The pattern says to discount the first and last stitch if knitting in the round. For some reason pattern chart ended up not matching evenly for me, so I gave up following the chart provided and went rogue…! I have a lot of good books that contain charts and began using those.

With a final count of 60 stitches, I could knit any chart that contains a repeat number that divides evenly into 60, and there are a lot of them.

BOR and All Those Ends

Here is a look at the join, or beginning of round stitches. Once the massive amount of ends are woven in, this will look better. I’ll close any gaps. Washing and blocking will even it all out better too.

Anyone who does a lot of colorwork knitting must learn to love (or at least like) weaving in ends.

  • Knitting Fair Isle wrist warmers
  • Knitting Fair Isle wrist warmers
  • Weaving in ends on Fair Isle wrist warmers

Making Wrist Warmer Number Two

My plans for knitting the second wrist warmer include using the same twelve yarn colors and matching the ribbing. Other than that, all I can say for sure is that the patterning will be different – at least in places.

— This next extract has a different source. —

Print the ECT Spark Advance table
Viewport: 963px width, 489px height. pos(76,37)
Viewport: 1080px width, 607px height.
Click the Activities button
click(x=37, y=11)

Wrist-warmers are now done and washed. The pattern at the wider end (arm end) begins the same but then takes it’s own course. I enjoyed trying out different color combos and love that no DPNs are required.

Please Read On

I have a lot more to say about my knitting, so please keep reading!

casting onto 9 inch circular needles

My Collection of Good Cast-on Videos

In knitting the cast-on is the first part of a project and it needs to be done well. Here I have gathered some useful videos that I have used, and still sometimes use, myself to get the cast on row right.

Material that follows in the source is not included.